* List of tasks *
1. According to the Flatpak discussion thread, how long did it take to restore a recent Timeshift backup?
2. Write a continuation of the Flatpak discussion thread, starting right after its final sentence.

* Page text *
☆ ☆ ☆ ☆ ☆ ☆ ☆

What has been your experience with Flatpak?

I’ve been involved with Linux for a long time, and Flatpak almost seems too good to be true:
Just install any app on any distro, isolated from the base system and with granular rights management. I’ve just set up my first flatpak-centric system and didn’t notice any issues with it at all, apart from a 1-second waiting time before an app is launched.

What’s your long-term experience?

Notice any annoying bugs or instabilities? Do apps crash a lot? Disappear from Flathub or are unmaintained? Do you often have issues with apps that don’t integrate well with your native system? Are important apps missing?

snugglebutt,
@snugglebutt@lemmy.blahaj.zone avatar

Don’t really see the point of installing a whole other package manager, personally. If its not in the repos or AUR, I’ll just compile from source.

Smokeydope,
@Smokeydope@lemmy.world avatar

Its quick and easy to install a flatpak which is the latest stable which is a godsend when the versions available through package manager are years out of date. Not everyone can compile from source or add an additional source repo. My only big issue is how bloated flatpaks are size wise and where stuff gets installed in my file system.

stella,

Good for software that isn’t available any other way.

I never use flatpaks if something is available in the Manjaro repository or AUR.

CuriousTommy,

Generally speaking, it has been a great experience for most apps I use. The only exception is Steam, it runs well, but sometimes I run into a few issues.

  • This might be due to me using an NVIDIA GPU, but after I do a graphics update, my game (Team Fortress 2) doesn’t launch until I reset Steam.
  • I like joining a third party MvM servers through the website (potato.tf), sometimes joining the game causes a second instance of Steam to launch for some reason…
clemdemort,
@clemdemort@lemmy.world avatar

They take a lot of space but the advantages you get are amazing, VScodium broke again this week, I could just rollback to the commit that worked with no issues. I can install apps I don’t trust and not give them any permission over my filesystem. And best of all: it works on any distro so I know my setup is reproducible easily.

radioactiveradio,

I try to limit the apps i install from flathub cuz limited space.

Maragato,
@Maragato@eslemmy.es avatar

For recent machines it works fine, but on older machines it feels slower than non-encapsulated software.

Churbleyimyam,

I’ve gone back to using packages from my repo. I was all-in with flatpaks for a while because they tend to be more up to date than my distro’s packages and I liked the idea of the sandboxing but in practice I’ve found it a nuisance getting applications to speak to each other and I don’t like all the redundant code bloating my internal drive. The thing that really did it for me though was the other day when I had to restore my system from a Timeshift backup. It took an hour and a half to restore a recent backup, with well over 90% of that time showing as flatpak stuff.

☆ ☆ ☆ ☆ ☆ ☆ ☆

(Records from a dataset)

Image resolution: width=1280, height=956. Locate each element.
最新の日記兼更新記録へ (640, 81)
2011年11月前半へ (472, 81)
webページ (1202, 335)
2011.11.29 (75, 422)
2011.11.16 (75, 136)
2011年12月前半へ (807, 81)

☆ ☆ ☆ ☆ ☆ ☆ ☆

* Answers provided *
1. An hour and a half.

2.
TheAnonymouseJoker,
@TheAnonymouseJoker@lemmy.ml avatar

Starting delay for first time, then smooth sailing. But Flatpak has a major con over Snap - sandboxed system integration of programs.

danielfgom,
@danielfgom@lemmy.world avatar

Only using it for Telegram at the moment but it’s been good. A like slow to launch but otherwise works great and integrates with the notification features of Linux Mint.

Other things like WhatsApp, Inoreader, Mastodon, Lemmy I run as a web app using Mint’s brilliant web app tool which makes the web app like and with like a native app.

art,
@art@lemmy.world avatar

I’ve been using Flatpak applications for a year (I think) and it’s been wonderful. There are a few bugs here and there but overall way less headaches.

I can run my mature, rock solid Debian system and sell have the freshest builds of desktop software that I use.

mcepl,
@mcepl@lemmy.world avatar

I am on MicroOS-based distro, so all my GUI applications are from Flatpak. I don’t see any difference from more traditional distro, it just works.

Secret300,

When it works if works pretty well. When it don’t it’s a pain in the ass

mactan,

it’s my preference for proprietary apps

corsicanguppy,

It attempts to copy binaries onto a system on a manner that avoids the single source of truth used for regular installables. So it invites dependency hell.

Is this the one that seems to need a binary running constantly in the vast in-between times when no installation is taking place? That would be a risk.

Never used it. I worked in OS security and don’t need that stress either at work or home.